**SHORT EXERCISE**
Select every line in the rows below that contains the word "link", and copy each one out in full. Case counts.

**Records**

'''

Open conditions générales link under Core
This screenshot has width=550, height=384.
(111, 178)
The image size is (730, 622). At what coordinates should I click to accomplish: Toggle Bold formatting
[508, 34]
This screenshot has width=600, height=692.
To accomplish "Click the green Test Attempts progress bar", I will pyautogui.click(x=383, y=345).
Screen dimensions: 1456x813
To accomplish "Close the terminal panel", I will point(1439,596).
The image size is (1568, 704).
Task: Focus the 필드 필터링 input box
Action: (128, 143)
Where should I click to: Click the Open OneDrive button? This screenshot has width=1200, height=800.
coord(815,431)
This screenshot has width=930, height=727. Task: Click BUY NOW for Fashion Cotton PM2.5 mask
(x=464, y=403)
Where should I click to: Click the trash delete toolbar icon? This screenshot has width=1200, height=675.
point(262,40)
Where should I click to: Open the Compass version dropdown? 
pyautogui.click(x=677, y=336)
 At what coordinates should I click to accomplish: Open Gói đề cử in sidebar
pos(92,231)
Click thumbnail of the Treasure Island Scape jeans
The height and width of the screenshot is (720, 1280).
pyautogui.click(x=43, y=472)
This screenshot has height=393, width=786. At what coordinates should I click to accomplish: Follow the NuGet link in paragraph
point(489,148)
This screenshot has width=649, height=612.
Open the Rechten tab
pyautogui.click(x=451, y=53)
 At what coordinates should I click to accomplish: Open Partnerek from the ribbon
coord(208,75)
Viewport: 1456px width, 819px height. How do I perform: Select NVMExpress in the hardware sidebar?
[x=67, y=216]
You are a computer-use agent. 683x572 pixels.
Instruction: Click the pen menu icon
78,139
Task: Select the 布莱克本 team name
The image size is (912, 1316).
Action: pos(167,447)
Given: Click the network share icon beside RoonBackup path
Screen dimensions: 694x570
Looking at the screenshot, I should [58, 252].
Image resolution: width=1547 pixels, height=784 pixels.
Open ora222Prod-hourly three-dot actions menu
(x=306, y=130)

'''

**EXERCISE RESPONSE**
Open conditions générales link under Core
This screenshot has height=393, width=786. At what coordinates should I click to accomplish: Follow the NuGet link in paragraph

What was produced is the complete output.